**Short problem**
Could you reproduce the records below, swapping every "computer-use agent" for "desktop automation agent" and leaving everything else unchanged?
#####
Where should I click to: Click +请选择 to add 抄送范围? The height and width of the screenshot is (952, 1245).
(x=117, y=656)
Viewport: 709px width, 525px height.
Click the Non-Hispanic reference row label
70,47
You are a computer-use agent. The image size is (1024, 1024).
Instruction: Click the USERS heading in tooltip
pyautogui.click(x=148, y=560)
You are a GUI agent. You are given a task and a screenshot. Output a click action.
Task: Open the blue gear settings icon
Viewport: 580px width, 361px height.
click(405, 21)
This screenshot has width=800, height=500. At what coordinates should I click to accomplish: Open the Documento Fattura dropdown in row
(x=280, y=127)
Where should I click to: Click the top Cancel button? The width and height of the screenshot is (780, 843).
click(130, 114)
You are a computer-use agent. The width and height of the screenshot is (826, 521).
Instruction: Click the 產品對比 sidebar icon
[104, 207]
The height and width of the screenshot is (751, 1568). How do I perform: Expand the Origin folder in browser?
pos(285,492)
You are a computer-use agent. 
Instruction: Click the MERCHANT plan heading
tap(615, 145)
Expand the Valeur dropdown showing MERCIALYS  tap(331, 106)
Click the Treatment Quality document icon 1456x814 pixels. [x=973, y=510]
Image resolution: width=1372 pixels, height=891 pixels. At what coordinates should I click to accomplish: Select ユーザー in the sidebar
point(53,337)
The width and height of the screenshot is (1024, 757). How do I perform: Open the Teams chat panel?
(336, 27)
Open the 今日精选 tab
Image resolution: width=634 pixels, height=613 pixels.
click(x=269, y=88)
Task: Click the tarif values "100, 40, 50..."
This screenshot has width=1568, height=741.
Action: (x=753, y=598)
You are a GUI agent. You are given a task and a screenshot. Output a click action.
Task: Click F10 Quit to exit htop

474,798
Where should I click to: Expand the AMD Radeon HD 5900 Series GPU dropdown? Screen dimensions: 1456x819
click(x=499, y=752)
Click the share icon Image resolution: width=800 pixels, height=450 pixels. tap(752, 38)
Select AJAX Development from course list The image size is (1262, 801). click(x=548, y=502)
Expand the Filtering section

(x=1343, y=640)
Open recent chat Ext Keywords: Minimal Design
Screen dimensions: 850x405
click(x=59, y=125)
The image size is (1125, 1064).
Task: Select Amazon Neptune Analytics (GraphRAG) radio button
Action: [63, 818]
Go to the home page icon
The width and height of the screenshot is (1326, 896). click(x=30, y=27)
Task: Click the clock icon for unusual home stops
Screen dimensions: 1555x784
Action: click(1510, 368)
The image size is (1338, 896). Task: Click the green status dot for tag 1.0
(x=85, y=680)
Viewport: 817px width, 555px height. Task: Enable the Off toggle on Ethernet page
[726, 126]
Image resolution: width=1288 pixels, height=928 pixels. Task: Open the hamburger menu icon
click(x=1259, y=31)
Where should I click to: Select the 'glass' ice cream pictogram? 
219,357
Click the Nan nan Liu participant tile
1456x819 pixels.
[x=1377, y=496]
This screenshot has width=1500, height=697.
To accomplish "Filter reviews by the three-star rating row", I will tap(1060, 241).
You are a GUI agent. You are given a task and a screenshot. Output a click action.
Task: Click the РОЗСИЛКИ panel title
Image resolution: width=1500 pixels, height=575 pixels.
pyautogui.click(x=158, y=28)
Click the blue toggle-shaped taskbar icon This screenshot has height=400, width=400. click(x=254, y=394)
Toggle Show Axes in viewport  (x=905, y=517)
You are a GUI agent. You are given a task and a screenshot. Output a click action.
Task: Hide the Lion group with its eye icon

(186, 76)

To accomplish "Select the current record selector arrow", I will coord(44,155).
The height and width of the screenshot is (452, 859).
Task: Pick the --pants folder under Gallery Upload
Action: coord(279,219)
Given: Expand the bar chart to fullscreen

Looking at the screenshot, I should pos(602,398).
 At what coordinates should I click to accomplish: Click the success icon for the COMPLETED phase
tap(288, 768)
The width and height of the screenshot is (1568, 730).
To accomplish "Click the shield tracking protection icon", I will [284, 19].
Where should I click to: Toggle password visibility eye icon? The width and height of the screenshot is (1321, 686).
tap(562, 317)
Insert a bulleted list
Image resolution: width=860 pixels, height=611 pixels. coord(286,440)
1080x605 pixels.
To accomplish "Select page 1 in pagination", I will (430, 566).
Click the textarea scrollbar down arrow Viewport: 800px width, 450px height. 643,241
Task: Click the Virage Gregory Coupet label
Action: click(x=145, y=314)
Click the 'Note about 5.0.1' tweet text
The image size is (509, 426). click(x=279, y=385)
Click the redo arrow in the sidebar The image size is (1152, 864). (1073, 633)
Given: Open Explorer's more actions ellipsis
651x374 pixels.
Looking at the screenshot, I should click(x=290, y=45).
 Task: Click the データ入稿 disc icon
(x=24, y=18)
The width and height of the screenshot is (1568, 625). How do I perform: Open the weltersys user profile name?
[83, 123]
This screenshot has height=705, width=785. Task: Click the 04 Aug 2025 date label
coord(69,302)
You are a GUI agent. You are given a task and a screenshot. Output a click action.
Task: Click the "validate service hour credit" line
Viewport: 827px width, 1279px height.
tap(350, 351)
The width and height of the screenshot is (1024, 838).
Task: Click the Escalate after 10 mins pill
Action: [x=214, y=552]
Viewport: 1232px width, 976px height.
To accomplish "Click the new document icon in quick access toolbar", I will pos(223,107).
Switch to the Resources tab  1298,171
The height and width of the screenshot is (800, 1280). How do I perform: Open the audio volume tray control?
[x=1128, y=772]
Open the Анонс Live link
#####
**Reply**
Where should I click to: Click +请选择 to add 抄送范围? The height and width of the screenshot is (952, 1245).
(x=117, y=656)
Viewport: 709px width, 525px height.
Click the Non-Hispanic reference row label
70,47
You are a desktop automation agent. The image size is (1024, 1024).
Instruction: Click the USERS heading in tooltip
pyautogui.click(x=148, y=560)
You are a GUI agent. You are given a task and a screenshot. Output a click action.
Task: Open the blue gear settings icon
Viewport: 580px width, 361px height.
click(405, 21)
This screenshot has width=800, height=500. At what coordinates should I click to accomplish: Open the Documento Fattura dropdown in row
(x=280, y=127)
Where should I click to: Click the top Cancel button? The width and height of the screenshot is (780, 843).
click(130, 114)
You are a desktop automation agent. The width and height of the screenshot is (826, 521).
Instruction: Click the 產品對比 sidebar icon
[104, 207]
The height and width of the screenshot is (751, 1568). How do I perform: Expand the Origin folder in browser?
pos(285,492)
You are a desktop automation agent. 
Instruction: Click the MERCHANT plan heading
tap(615, 145)
Expand the Valeur dropdown showing MERCIALYS  tap(331, 106)
Click the Treatment Quality document icon 1456x814 pixels. [x=973, y=510]
Image resolution: width=1372 pixels, height=891 pixels. At what coordinates should I click to accomplish: Select ユーザー in the sidebar
point(53,337)
The width and height of the screenshot is (1024, 757). How do I perform: Open the Teams chat panel?
(336, 27)
Open the 今日精选 tab
Image resolution: width=634 pixels, height=613 pixels.
click(x=269, y=88)
Task: Click the tarif values "100, 40, 50..."
This screenshot has width=1568, height=741.
Action: (x=753, y=598)
You are a GUI agent. You are given a task and a screenshot. Output a click action.
Task: Click F10 Quit to exit htop

474,798
Where should I click to: Expand the AMD Radeon HD 5900 Series GPU dropdown? Screen dimensions: 1456x819
click(x=499, y=752)
Click the share icon Image resolution: width=800 pixels, height=450 pixels. tap(752, 38)
Select AJAX Development from course list The image size is (1262, 801). click(x=548, y=502)
Expand the Filtering section

(x=1343, y=640)
Open recent chat Ext Keywords: Minimal Design
Screen dimensions: 850x405
click(x=59, y=125)
The image size is (1125, 1064).
Task: Select Amazon Neptune Analytics (GraphRAG) radio button
Action: [63, 818]
Go to the home page icon
The width and height of the screenshot is (1326, 896). click(x=30, y=27)
Task: Click the clock icon for unusual home stops
Screen dimensions: 1555x784
Action: click(1510, 368)
The image size is (1338, 896). Task: Click the green status dot for tag 1.0
(x=85, y=680)
Viewport: 817px width, 555px height. Task: Enable the Off toggle on Ethernet page
[726, 126]
Image resolution: width=1288 pixels, height=928 pixels. Task: Open the hamburger menu icon
click(x=1259, y=31)
Where should I click to: Select the 'glass' ice cream pictogram? 
219,357
Click the Nan nan Liu participant tile
1456x819 pixels.
[x=1377, y=496]
This screenshot has width=1500, height=697.
To accomplish "Filter reviews by the three-star rating row", I will tap(1060, 241).
You are a GUI agent. You are given a task and a screenshot. Output a click action.
Task: Click the РОЗСИЛКИ panel title
Image resolution: width=1500 pixels, height=575 pixels.
pyautogui.click(x=158, y=28)
Click the blue toggle-shaped taskbar icon This screenshot has height=400, width=400. click(x=254, y=394)
Toggle Show Axes in viewport  (x=905, y=517)
You are a GUI agent. You are given a task and a screenshot. Output a click action.
Task: Hide the Lion group with its eye icon

(186, 76)

To accomplish "Select the current record selector arrow", I will coord(44,155).
The height and width of the screenshot is (452, 859).
Task: Pick the --pants folder under Gallery Upload
Action: coord(279,219)
Given: Expand the bar chart to fullscreen

Looking at the screenshot, I should pos(602,398).
 At what coordinates should I click to accomplish: Click the success icon for the COMPLETED phase
tap(288, 768)
The width and height of the screenshot is (1568, 730).
To accomplish "Click the shield tracking protection icon", I will [284, 19].
Where should I click to: Toggle password visibility eye icon? The width and height of the screenshot is (1321, 686).
tap(562, 317)
Insert a bulleted list
Image resolution: width=860 pixels, height=611 pixels. coord(286,440)
1080x605 pixels.
To accomplish "Select page 1 in pagination", I will (430, 566).
Click the textarea scrollbar down arrow Viewport: 800px width, 450px height. 643,241
Task: Click the Virage Gregory Coupet label
Action: click(x=145, y=314)
Click the 'Note about 5.0.1' tweet text
The image size is (509, 426). click(x=279, y=385)
Click the redo arrow in the sidebar The image size is (1152, 864). (1073, 633)
Given: Open Explorer's more actions ellipsis
651x374 pixels.
Looking at the screenshot, I should click(x=290, y=45).
 Task: Click the データ入稿 disc icon
(x=24, y=18)
The width and height of the screenshot is (1568, 625). How do I perform: Open the weltersys user profile name?
[83, 123]
This screenshot has height=705, width=785. Task: Click the 04 Aug 2025 date label
coord(69,302)
You are a GUI agent. You are given a task and a screenshot. Output a click action.
Task: Click the "validate service hour credit" line
Viewport: 827px width, 1279px height.
tap(350, 351)
The width and height of the screenshot is (1024, 838).
Task: Click the Escalate after 10 mins pill
Action: [x=214, y=552]
Viewport: 1232px width, 976px height.
To accomplish "Click the new document icon in quick access toolbar", I will pos(223,107).
Switch to the Resources tab  1298,171
The height and width of the screenshot is (800, 1280). How do I perform: Open the audio volume tray control?
[x=1128, y=772]
Open the Анонс Live link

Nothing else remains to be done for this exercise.